*** RECORD SET ***

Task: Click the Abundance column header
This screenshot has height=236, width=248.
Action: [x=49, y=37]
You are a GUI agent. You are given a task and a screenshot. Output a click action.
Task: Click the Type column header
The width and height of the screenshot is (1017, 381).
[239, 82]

*** End of RECORD SET ***

#### TASK INSTRUCTIONS:
Your response should be made up of the lines in the data that contain the word "column".

#### RESPONSE AREA:
Task: Click the Abundance column header
Task: Click the Type column header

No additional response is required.